25.01.2021 Interessa-me particularmente o virtual
I
Há uns anos, nos corredores da universidade, debatia-se se uma obra de arquitectura poderia ser apreendida (conhecida) através da sua imagem. Uma fotografia de uma avó não é uma avó – pelo menos no que toca a saudades – dizia o Souto Moura. Não sei o que se debate hoje, em tempos virtuais, nos corredores da universidade (ou sequer se ainda se debate). Sei que cá fora, há ainda uma certa superioridade entre o que esteve (porque viajou, saberá o futuro o que tal é?) e o que viu (numa revista). Porque a arquitectura é afinal medida a passo – qual é o papel da medida nos tempos em que o passo é policiado?
II
Um corredor da universidade é uma arqueologia pré-virtual. O Miguel embirra com o virtual: diz que tal-coisa não se poderia assemelhar a virtude. Não diz bem isto, digo eu. Estar encerrado espacialmente com a medida (o passo) limitada nada tem de virtuoso. O virtuoso virtual, enquanto aquele que apreende (conhece) o mundo através do ecrã é afinal, um novo não-assunto, talvez. Entre aquele que conheceu porque esteve (viajou) e aquele que conheceu porque viu (através do ecrã), poucas diferenças se registam: desde que o tenha feito de forma apaixonada – um diferenciador.
III
Ontem vesti camisa. Não o faço com muita regularidade por estes dias. Só a experiência real potencia a vaidade: ser visto por olhos, não por ecrãs (ex-lentes). “Algoritmos são os olhos técnicos que te vigiam. Nem sequer lentes; as lentes - das câmaras fotográficos e de filmar - foram os olhos do século XX. No século XXI, lentes e olho humano são artefactos obsoletos ou células desactualizadas.” Ontem vesti a minha melhor pose.
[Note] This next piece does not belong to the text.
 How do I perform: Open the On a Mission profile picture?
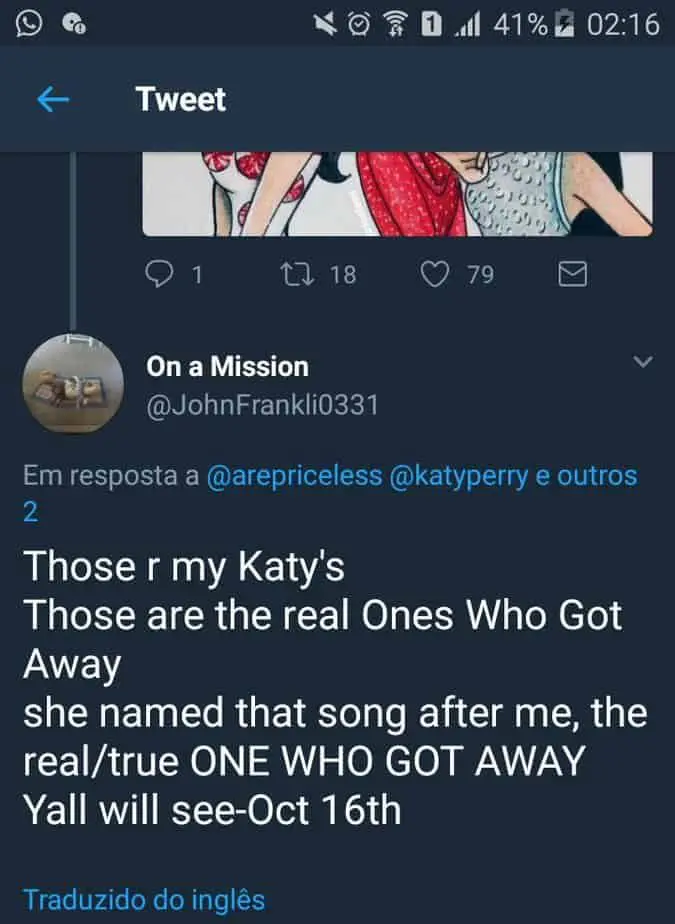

Um escasso mas significante epifenómeno colectivo foi-nos permitido – votar. A festa da democracia tornada festa do real: quase que se poderia tocar. A ida à urna de voto enquanto acto colectivo não egoísta - e espaço de vaidade - contrapôs com a visita ao supermercado (utilidade individual e primária), a outra possibilidade mensurável.
IV
“Aproximamo-nos assim do sentido moral, para não dizer religioso, do virtual: caso se veja fisicamente impedido de cumprir os seus deveres, não há razão para não tentar fazer uma coisa parecida em casa”. A casa enquanto espaço de simulação real: quanto tempo até ao hábito? Quinze dias para trocar amigavelmente a sala de cinema pelo ecrã do tablet. Meio ano para deixar de ter interesse em jantar fora. Quatro anos até deixar de querer ir, medir, a passo, a arquitectura: a viagem.
V
“O gesto doméstico sai da domus e está já na polis, o século XXI mostrou e mostra isso. No limite, a internet dinamitou por completo a separação entre casa recatada e individual e o vasto mundo. Não precisas de sair da porta para fora para sair de casa e entrar na cidade.”
VI
Ontem, até parecia que não havia peste – apenas um simulacro virtual de uma experiência real colectiva. Primeiro, vesti uma camisa, fui ali, colectivamente e depois vim para aqui, onde sou, virtuoso-virtual. O rescaldo do real, pela noite fora entre acrílicos e máscaras: não houve abraços, mas pelo menos, também ninguém ganhou - a derrota enquanto ausência de abraço.
VII
Talvez tivesse dado jeito, para o caso, não ter abandonado o Baudrillard à sua sorte no meio da prateleira enquanto me divirto noutras simulações. Talvez este pequeno e inútil texto tivesse ficado mais agradável. Talvez. Na falta de melhor, cita-se outras coisas: “Mas estamos vivos e por enquanto a nossa cegueira ainda não desistiu do tacto. Os ecrãs são capazes de muito e de muito pouco - e esse pouco de que são capazes alude àquilo que no humano ainda exige murmúrios e temperaturas altas.”